Contract Pharma に、高薬理活性原薬(HPAPI:High Potency Active Pharmaceutical Ingredient)の製造を安全にスケールアップするうえで、成否を分ける4つのリスクを扱う記事が掲載された。
HPAPIとは何が違うのか
HPAPIは、ごく少量で薬理作用を示す原薬を指す。抗がん剤、ホルモン製剤、そしてADCのペイロードなどが該当する。
製造の立場から見た違いは、作業者の曝露をどこまで抑えるかという一点に集約される。通常の原薬であれば、作業環境の管理は一般的な化学物質と同じ枠組みで足りる。HPAPIでは、微量の粉じんの吸入でも作用が出うるため、封じ込め(containment)の水準が桁で変わる。
指標として使われるのが OEL(Occupational Exposure Limit:職業曝露限界値)である。この値が小さいほど、必要な封じ込めの水準は高くなる。設備の選定も、作業手順も、この一つの数字から逆算される。
スケールアップで何が変わるか
小スケールでは、グローブボックスや隔離された作業台で扱える。量が増えると、同じ考え方が通らなくなる。
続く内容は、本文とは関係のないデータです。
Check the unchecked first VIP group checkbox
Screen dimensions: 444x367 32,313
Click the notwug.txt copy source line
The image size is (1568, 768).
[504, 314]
- 移送:粉体を容器から容器へ移す動作が、曝露の主な機会になる。閉鎖系の移送装置が要る
- サンプリング:工程内で試料を取る操作も、系を開くことを意味する
- 洗浄:設備に付着した残留物を、作業者を曝露させずに除去する必要がある
- 廃棄物:洗浄排水や使用済み資材も、活性を持つ物質として扱う
洗浄バリデーションの設計もHPAPIでは厳しくなる。次の製品への持ち越し許容量は、原薬の毒性から逆算して決まる。活性が高いほど許容量は小さくなり、分析の検出限界との勝負になる。
封じ込めと清浄度は別の目的
混同されやすいのがこの点である。
| 守る対象 | 気流の方向 | |
|---|---|---|
| 無菌操作(清浄度区分) | 製品を人・環境から守る | 室内を陽圧にして外へ出す |
| 封じ込め(HPAPI) | 人・環境を製品から守る | 室内を陰圧にして外へ出さない |
目的が逆方向を向いている。 無菌のHPAPI製剤のように両方が要る場合、この矛盾を設計で解く必要がある。多段の更衣室と圧力の階段を組み、間に緩衝の区画を置く——建屋の設計そのものが複雑になる。
委託を検討する立場から
HPAPI対応を掲げる受託先を評価する際、確認したいのは設備の有無より運用の実体である。
- どのOEL帯まで対応できるか——「HPAPI対応」という表現だけでは水準が分からない
- その根拠は何か——曝露測定の実績があるか、設計値だけか
- 専用か共用か——共用なら、切替時の洗浄と工程の管理をどう組んでいるか
- 分析側の能力——微量の残留を定量できる分析法を持っているか
設備投資が大きい領域であり、対応できる拠点は限られる。低分子原薬の製造全体の中でも、委託先の選択肢が狭くなる分野といえる。
※ 本ページは公開情報(Contract Pharma 掲載記事)をもとにしたProglenth編集部による整理です。記事が挙げる4つのリスクの具体的な内容は一次情報をご確認ください。